Monday, December 17, 2012

"Elephant at Home"



ELEPHANT AT HOME

I love my daughter dearly, but having her home for the holidays is somewhat akin to inviting an elephant in to stay. Elephants are wonderful, talented, intelligent creatures, but they leave in their wakes concrete evidence of their passage. Nothing subtle

What Olivia lacks in elephantine bulk and grandeur, she more than compensates for with pachydermal disregard for delicate surroundings. It is amazing to me sometimes that a young woman so graceful on cross-country skis, so precise in swimming lanes, so body-aware on dance floors, and so keenly intuitive in classrooms can lumber so lummoxedly through the environs of my home without apparently noticing—or perhaps not caring to notice—her own destructive force.
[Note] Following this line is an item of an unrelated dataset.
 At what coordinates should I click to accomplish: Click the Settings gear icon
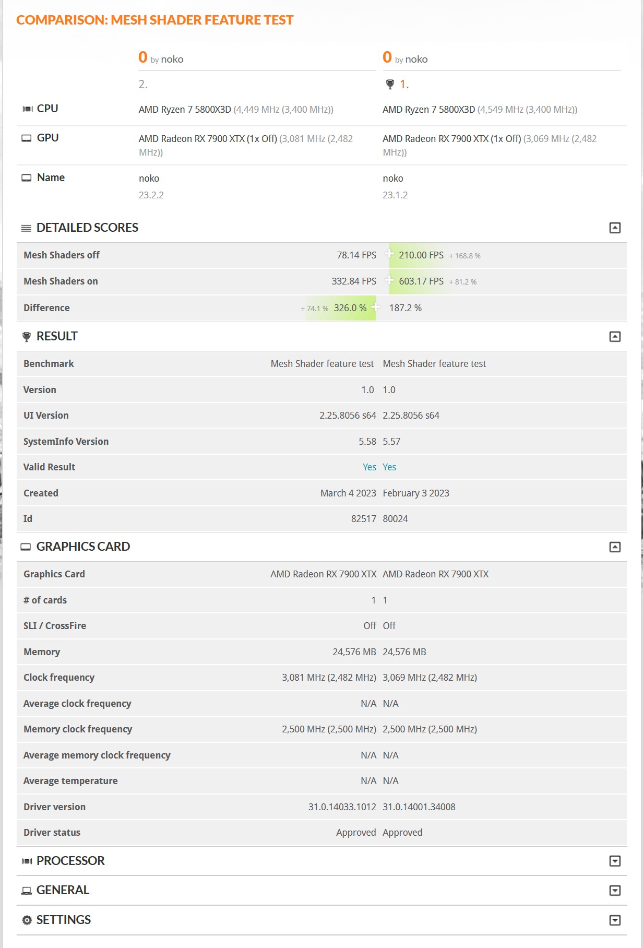(x=27, y=920)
Within moments of her arrival, messes were already being made. Piles of debris quickly began to form. Across the kitchen counter. In the hallway by the stairs. In the living room. In her bedroom and bathroom. In the garage. Within minutes, she had also made a cursory examination of the place and had begun determining strategies. Her future actions were buried in her many questions: “Whose ice cream is that in the freezer?” (I found the empty carton in the garbage later that day.) “Is Kelty going to be taking the Jeep to school tomorrow?” (She had somewhere to go and wanted personal transportation.) “Do you still have the movie Pleasantville?” (She later dug through my closet of films to find what she wanted.) “Are the dishes in the dishwasher clean?” (She systematically began leaving dirty dishes and food wrappers all around the house—on a desk in her bedroom, next to the sink in the bathroom, on the carpeted floor in the living room, and, of course, scattered throughout the dining room and kitchen.)

Suddenly toothpaste smears appeared on bathroom counters, yogurt smears on the knobs of kitchen cupboards, makeup smears on mirrors, dirty-hand smears on light switches. Each room she entered, she left little doubt of her presence.

I came home from town one day to find water in my coffee maker—but no filter, no grounds; she had decided to use the coffee maker to heat water for her tea, heedless of the fact that a teapot nearly full of water was sitting atop my stove. Other changes were more subtle: For instance, the pillows on my bed had been moved so that she could be more comfortable while she watched television upstairs, probably while eating. Bits of cereal crunched beneath my feet as I walked down the hallway to her bedroom to wake her in the morning. There were more spill stains in the kitchen, tiny scraps of colored paper left on the living room floor after she had finished wrapping Christmas presents, and many, many cupboards and drawers, doors and boxes, left partway open as if to advertise that someone had recently peered inside.

I’ve told Olivia many times that she should never become a thief because she has no idea how to cover her crimes.

Perhaps more than anything, however, my daughter is “guilty” of disrupting a routine I’ve established in her absence—of cleaning up after myself more regularly and promptly, of streamlining activities by using less of the house, by following the actions of one child instead of two. In this regard, Kelty helps—most of the time—by confining his movements primarily to the living room, dining room and his bedroom, where he eats and does homework, plays video games and watches television, and sleeps. He’s not the neatest child in the world, either—and neither was I, as my mother would be the first to shout—but he’s decidedly lower in decibels than his sister and spreads himself considerably less thin. Other than the inevitable wadded-up pair of socks and perhaps an empty cereal bowl—oh, and a pile of crumpled dirty clothes behind the bathroom door after he takes a shower—Kelty leaves few signs of his presence. Even his appetite is less wide-ranging. Blandly forging ahead on a diet of cereal and milk, soup and crackers, iced tea, an occasional cup of yogurt, clumps of sandwich meat, and as much fruit juice as he can find, he is a predictable eater, whereas Olivia harvests on a whim. Whatever springs to her mind, she seeks to consume or prepare. Consequently, foodstuffs disappear randomly or sporadically. Pickles the first night, for instance. Spoon-shaped gouges out of my expensive cheese the next night. Then a third of a container of fresh tortellini.

Granted, Olivia has just spent four months at college practicing her independence; I expected her to be more assertive and grown-up. Her actions at home, however, have been reversions to form. This Olivia is still the Olivia that was.

But despite these complaints about my daughter, I am delighted to have her home. Despite her galumphing around my house, and her bull-in- china-shop movements, there are nice touches, too: more-adult conversations; face-to-face updates (versus Skype, texting, emails, and telephone calls) about her life and interests and plans; a more-willing companion for physical exercise (such as boot camp or skiing) and spur-of-the-moment activities (such as movies or shopping or making snow angels).

First-born Olivia is a big presence—like an elephant—and when she’s gone, it’s difficult not to notice.